An academy trust breached funding rules after handing its chief executive “significant” extra benefits without board approval – including a £38,000 car allowance, despite “no evidence a car had been leased”, and a £3,000-a-year healthcare package.

The Education and Skills Funding Agency published an investigation report into the Learning Link Multi Academy Trust on Friday. The trust was issued with a financial notice to improve last January and is to be stripped of its four academies before it closes down.

The ESFA said it received allegations in July 2019 “centred around a lack of financial management, related party transactions and payments made to the chief executive officer”.

The ESFA considers the £38,250 car allowance paid to the CEO as wholly irregular and a misuse of ESFA funding

Visiting the trust in late 2019, the ESFA found “significant failings and weaknesses in financial management and governance” that breached academy rules. The trust had a cumulative deficit of £394,082 at the end of 2018-19.
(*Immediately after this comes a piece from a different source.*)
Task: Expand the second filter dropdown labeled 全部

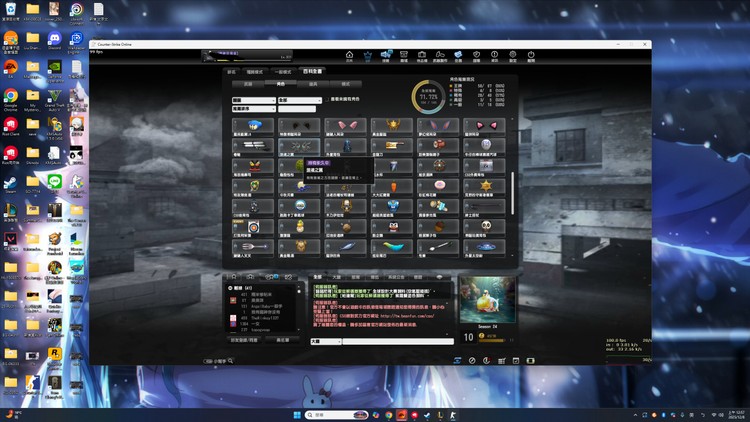Action: [300, 100]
£38k CEO car payments to ‘misuse of public fundings’

Investigators found former CEO Paul Harrison’s salary and working hours were increased from 2.5 days to four and then five without formal board approval.

While receiving a salary for four days a week, Harrison’s company received payment for an “additional day of consultancy”, which was also not formally approved by the board.

In November 2018, the trust entered into an “enhanced contract” with the CEO, providing “significant additional benefits” including a leased car costing up to £11,400 a year, plus £5,000 lease deposit and £3,000 annual healthcare package.

These enhanced benefits were “backdated to start from March 2018″, and the car leasing allowance – which totalled £38,250 – was paid “despite no evidence that a car had been leased”.

The ESFA said this was a “wholly irregular and a misuse of ESFA funding”.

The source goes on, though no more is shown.